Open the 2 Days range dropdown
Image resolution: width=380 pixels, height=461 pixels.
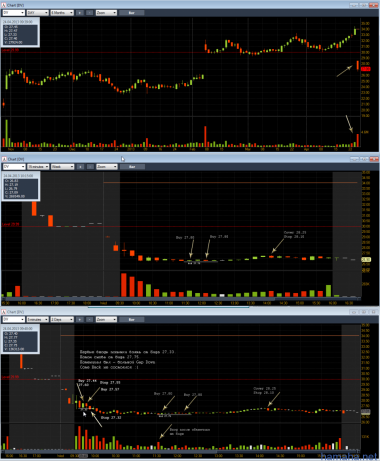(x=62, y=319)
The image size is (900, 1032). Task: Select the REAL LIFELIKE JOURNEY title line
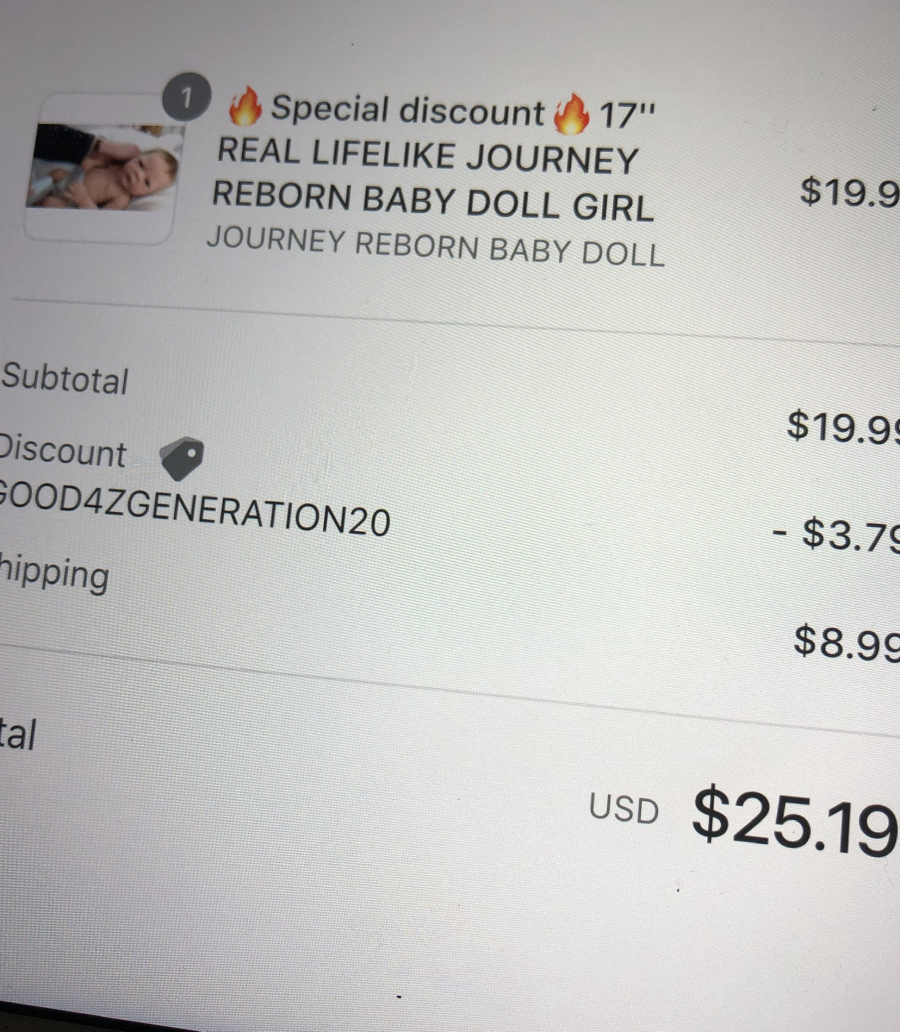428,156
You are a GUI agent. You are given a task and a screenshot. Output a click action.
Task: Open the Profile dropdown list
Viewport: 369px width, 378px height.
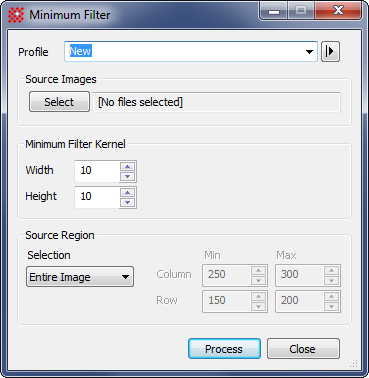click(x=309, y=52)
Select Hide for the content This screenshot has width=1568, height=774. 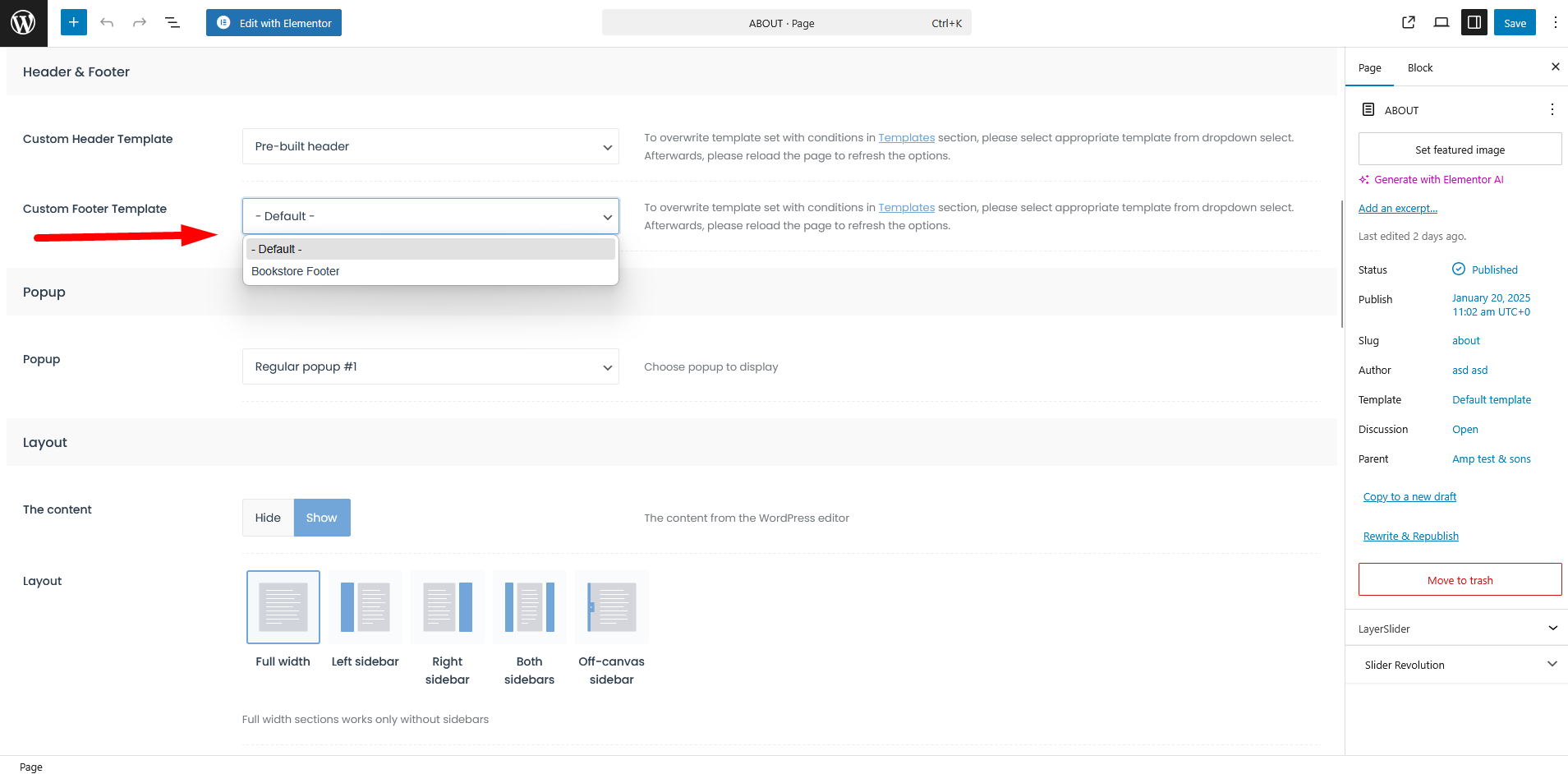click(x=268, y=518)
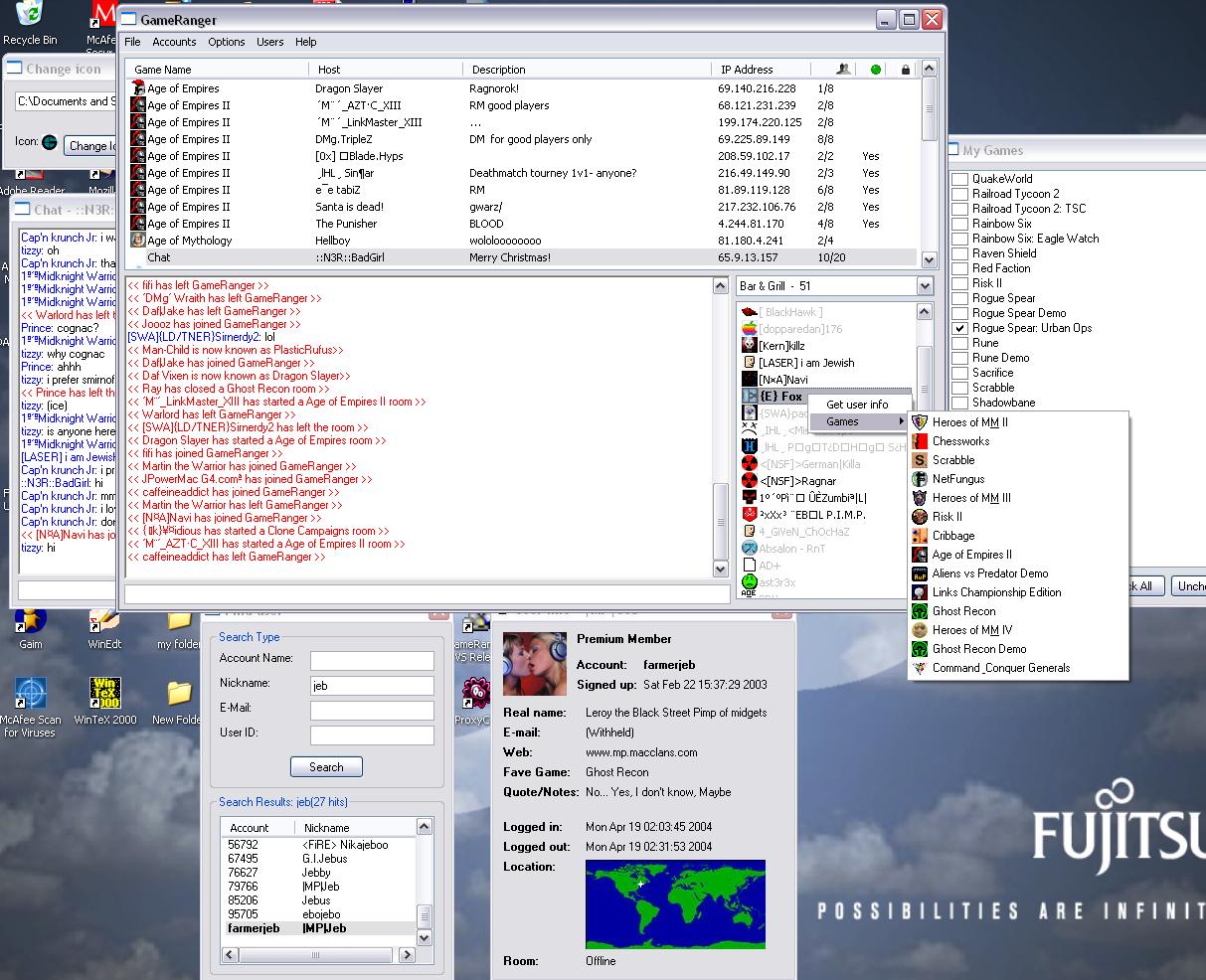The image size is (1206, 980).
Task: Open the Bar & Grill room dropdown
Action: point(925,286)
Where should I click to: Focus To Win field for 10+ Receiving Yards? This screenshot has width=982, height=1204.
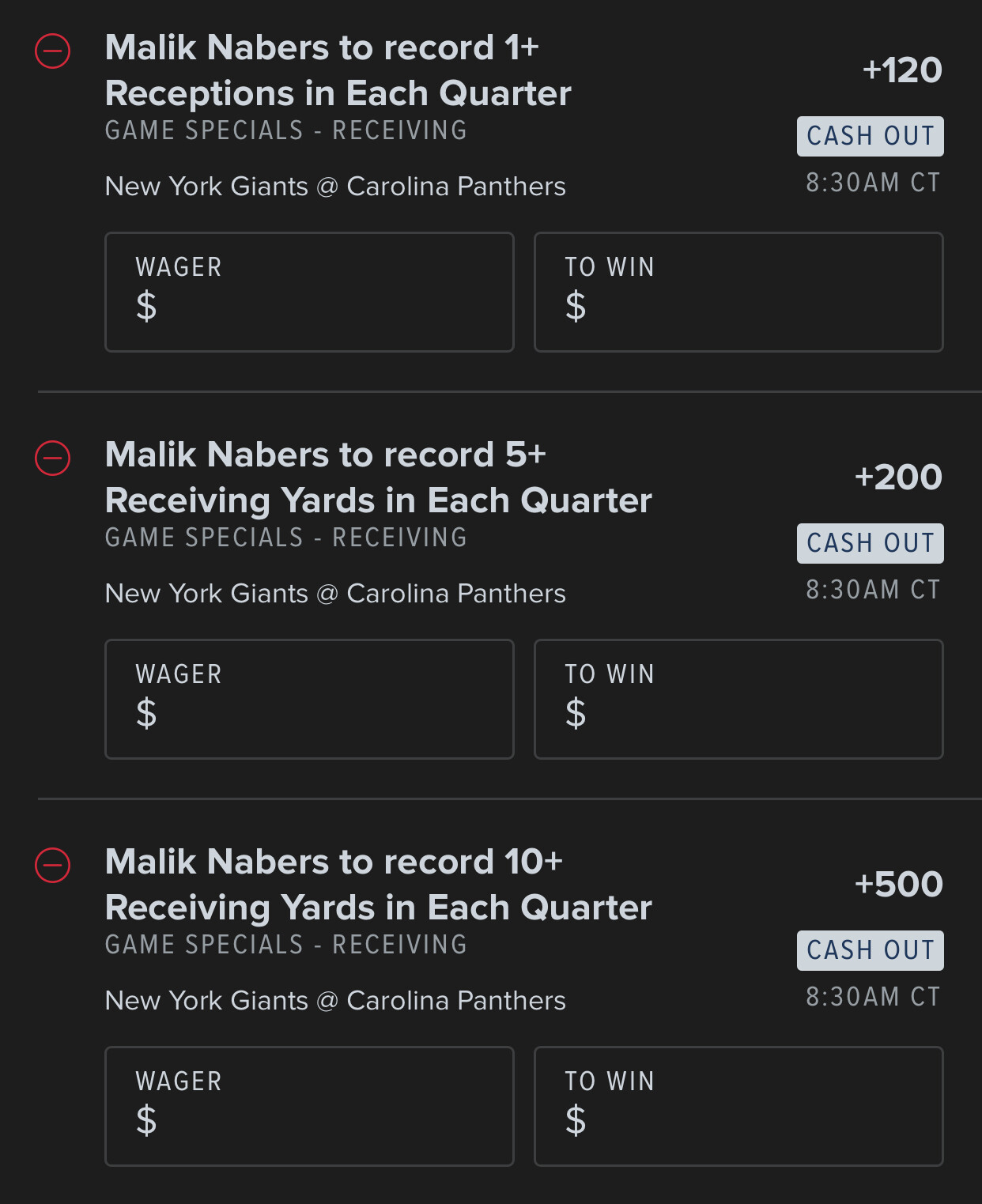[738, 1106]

------------------------------------------------

[REQUIREMENTS] Rewrite the data starting at the line containing "Where should I" and ending at the end of the data, substituting "Rushing Yards" for "Receiving Yards" and changing nothing else. Leave the pictures out of your answer.

[SOLUTION TO THIS EXERCISE]
Where should I click to: Focus To Win field for 10+ Rushing Yards? This screenshot has width=982, height=1204.
[738, 1106]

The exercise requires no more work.